For my mind, Saints Row used to be a fun riff on Rockstar’s tried-and-true Grand Theft Auto template, but somewhere around the series’ fourth entry, developer Volition made a fatal mistake: it tried desperately to be different. What was once a good-natured comedy about gangs vying for territory quickly descended into farce. We got an alien invasion replete with bombast ramped up to 11, and jokes forced through clenched teeth. Saints Row stopped being subversive, and started being boring.

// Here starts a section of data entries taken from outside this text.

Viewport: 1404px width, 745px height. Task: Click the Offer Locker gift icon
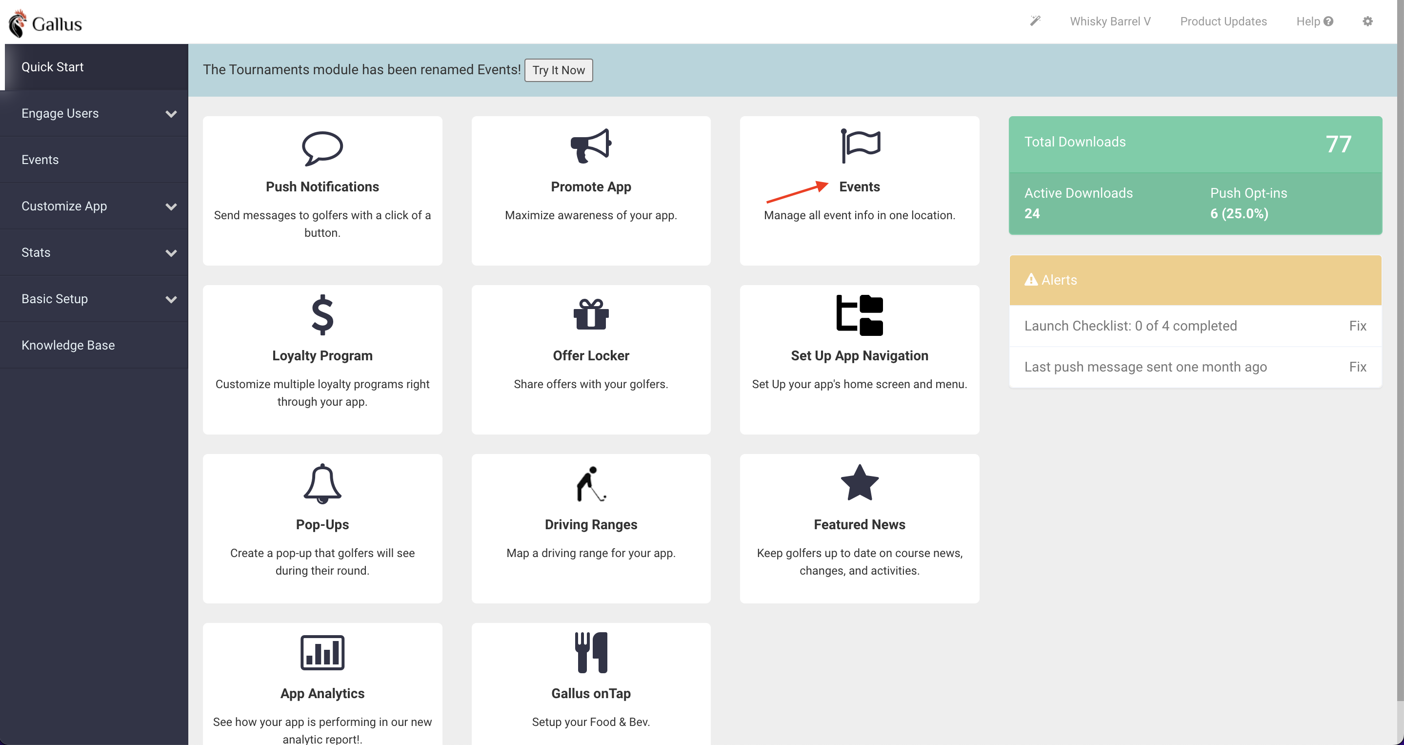[x=591, y=315]
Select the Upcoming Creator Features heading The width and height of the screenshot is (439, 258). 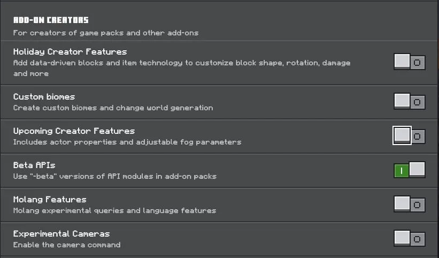click(x=74, y=131)
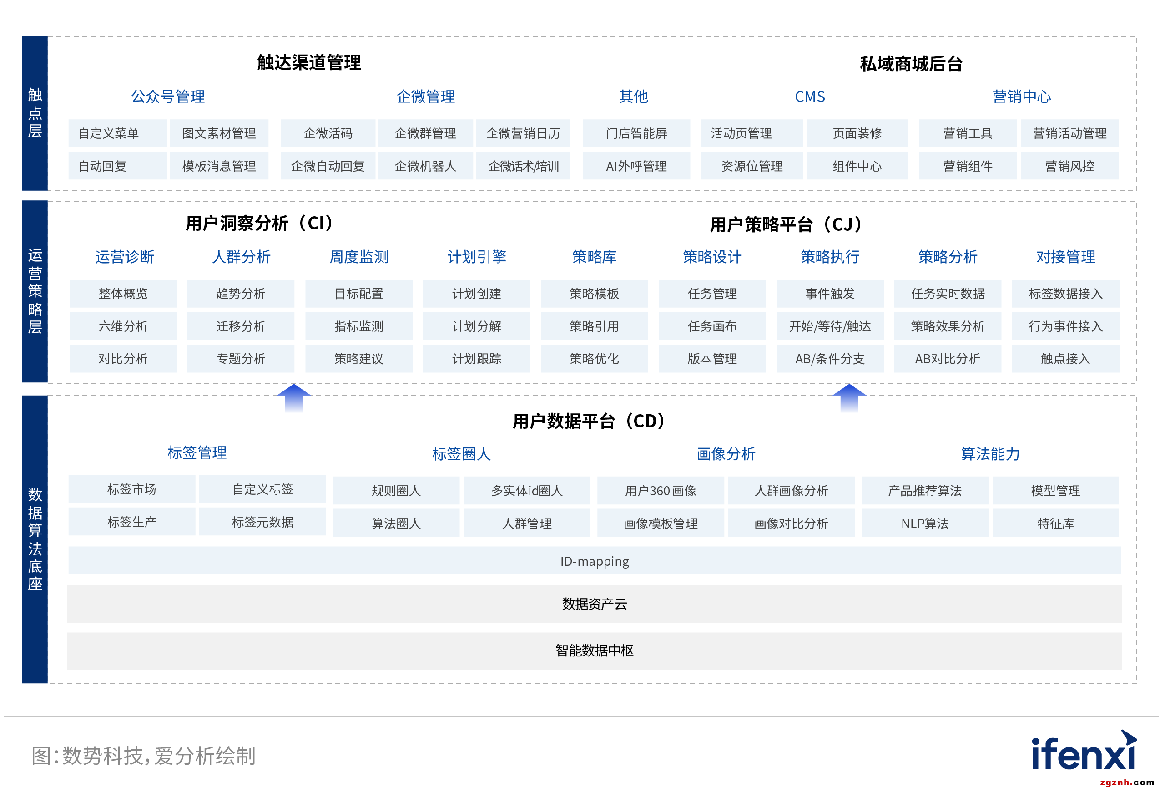Open the 企微管理 heading
Viewport: 1160px width, 793px height.
click(x=425, y=96)
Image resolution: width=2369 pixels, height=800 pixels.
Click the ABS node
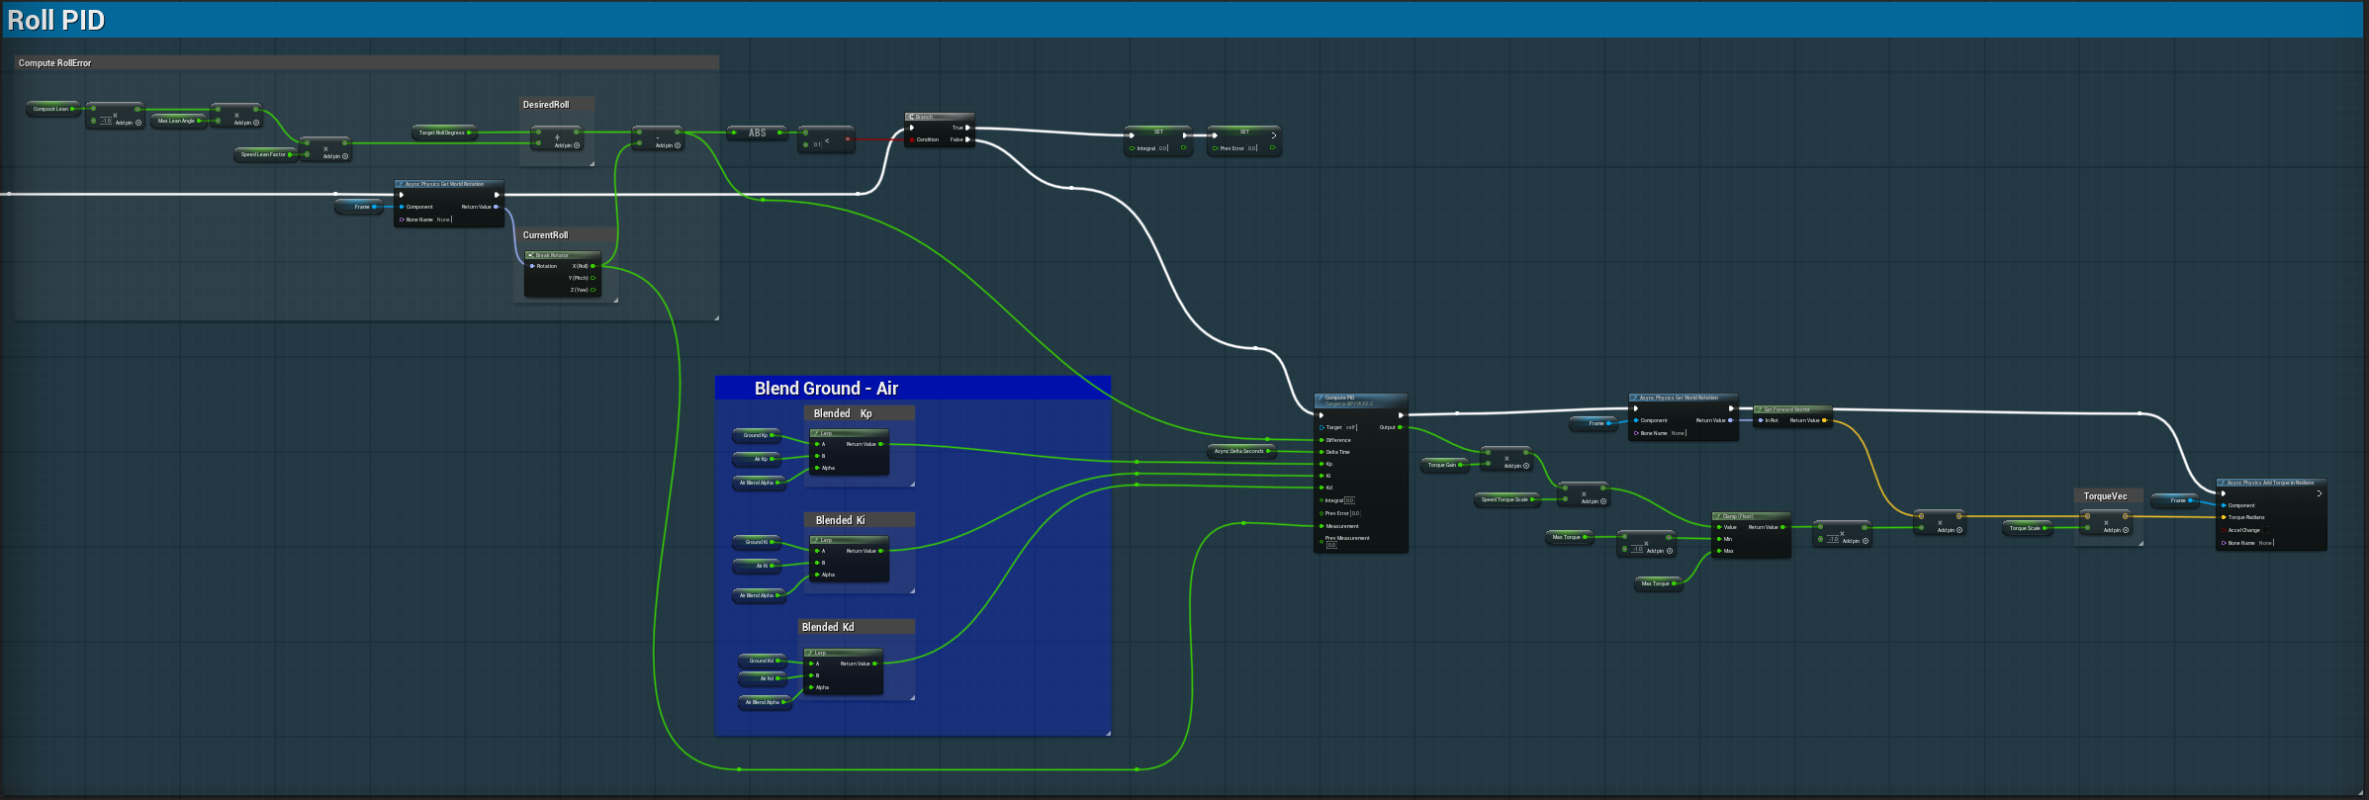757,133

Unfortunately, the winds of change have failed to blow. Agents of Mayhem is a spinoff entity that’s rather more latter-day than vintage Saints. It takes place in a futuristic version of Seoul, rebuilt after the end of Gat out of Hell. It’s a gleaming, glistening jewel of a city, with burnished metals and sleek cars inspired by a Philip K. Dick novel. It’s bright – bright - with a look ripped from the pages of a comic book, and at times reminiscent of Microsoft’s Crackdown. But after spending 30 hours in Seoul, I can barely call to mind a single memorable area. The world is oversaturated in color, the map is small, NPCs are lifeless and it’s all very rigid. You can’t hop into cars driving around the city, while missions will end if you stray off the beaten track. Emergent moments? Forget about it.
The other thing is this: if you’re making an open world, isn’t it better sticking to a world we recognize? One of the guilty pleasures of these games is seeing a recognizable city brought to life on screen. Take Grand Theft Auto V, with its Californian stereotypes lined up in a row and whacked around the head with an irony stick, or the painstaking brush strokes that bring windy San Francisco to life in Watch Dogs 2, or New Orleans, circa 1960, star of the show in Mafia 3. This glinting, glossy version of Seoul never feels like a place you’re ever going to live in. It’s just a playground for shooting stuff, and in the end, that’s sorta the point.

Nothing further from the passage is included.